Po przebudzeniu padłem na kolana i podziękowałem za jeszcze jeden dzień życia dla chwały Boga. Z transmitowanej o 6.00 Mszy św. padną słowa kapłana: „Niech będą przeklęte wszystkie sprawy odciągające nas od Boga i jedynie prawdziwej wiary katolickiej”.

   W tym czasie Pan zapowiedział - przez proroka Ezechiela (Ez 24, 15-24) - zburzenie Jerozolimy z powodu nieprawości narodu wybranego. „Synowie wasi i córki wasze /../ od miecza poginą”.

  Psalmista wołał (Pwt 32): „/../ zapominasz o Bogu, który dał ci życie /../”, co miało wywołać oburzenie Stwórcy - na synów i córki narodu wybranego - w których nie ma wierności z czczeniem bożków.

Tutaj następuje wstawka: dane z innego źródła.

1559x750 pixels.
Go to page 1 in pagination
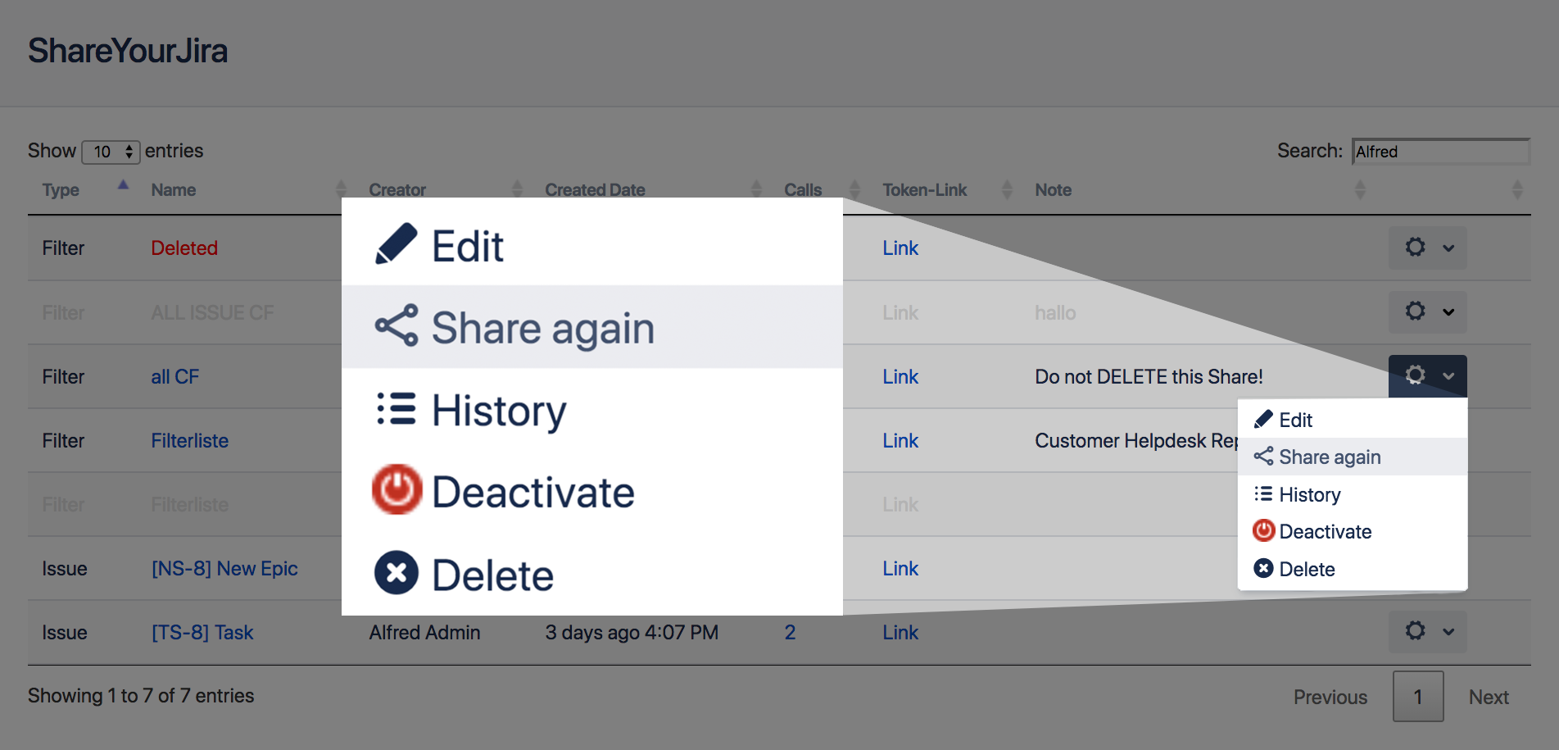[x=1417, y=697]
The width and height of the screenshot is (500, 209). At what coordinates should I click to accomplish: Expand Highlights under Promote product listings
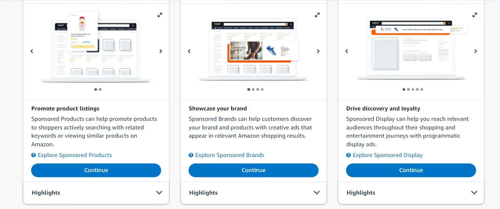point(159,193)
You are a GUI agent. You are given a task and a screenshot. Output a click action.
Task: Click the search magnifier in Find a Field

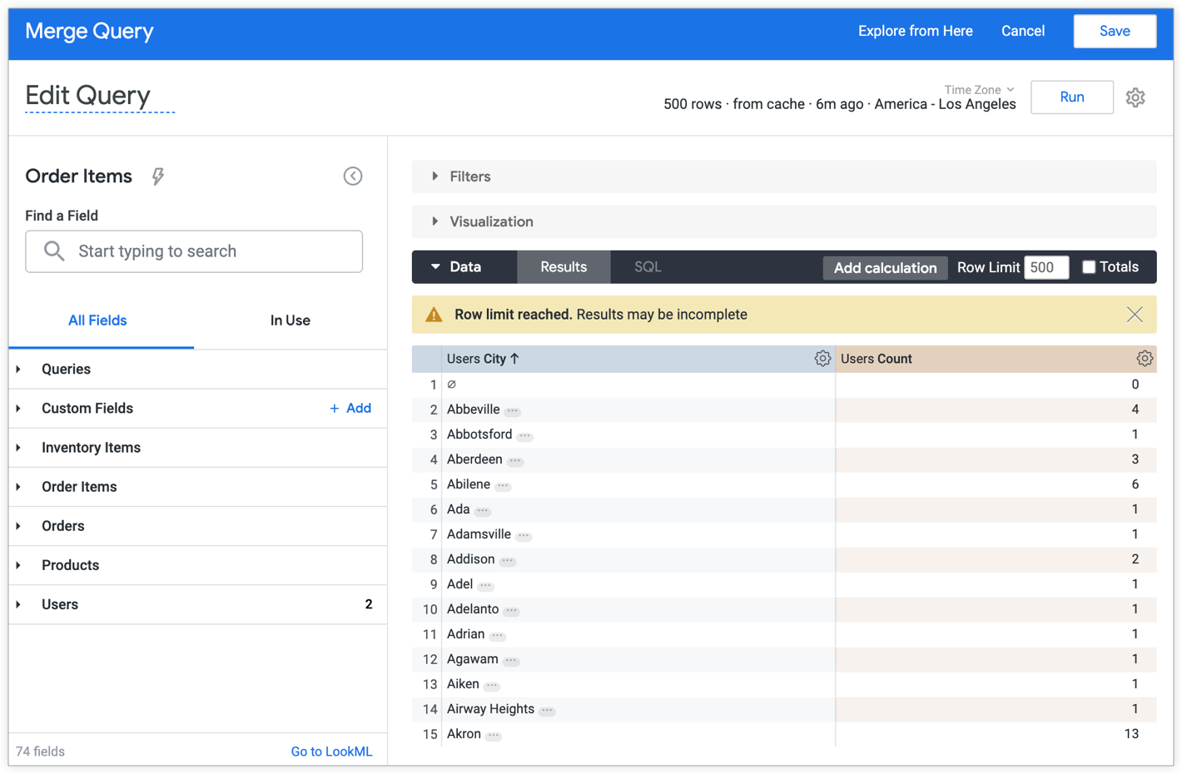[52, 251]
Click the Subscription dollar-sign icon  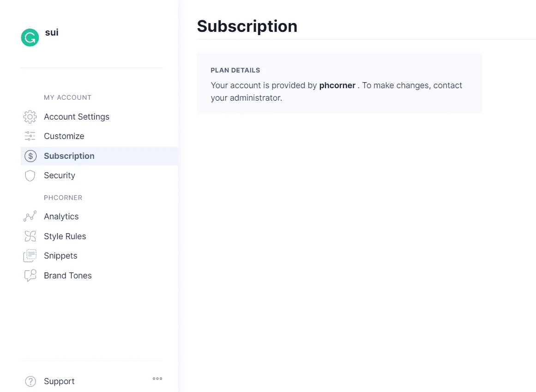30,156
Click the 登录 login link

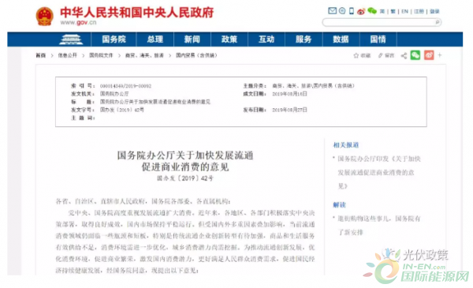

   W Ew (Mt 19, 16-22) Pan Jezus zaleca bogatemu - oprócz przestrzegania Dekalogu - sprzedanie wszystkiego i rozdanie ubogim. Tak otrzymujemy skarb w niebie...

   Ciało Pana Jezusa trzymałem w ustach jak największy skarb. Dzisiaj był śmiertelny upał, a ja stałem się niezdolny do niczego. Nie byłem pewny intencji tego dnia, ale o zmierzchu, przed wyjściem na spacer modlitewny ból zalał serce, chciało się płakać, a moja modlitwa od początku płynęła wprost z duszy.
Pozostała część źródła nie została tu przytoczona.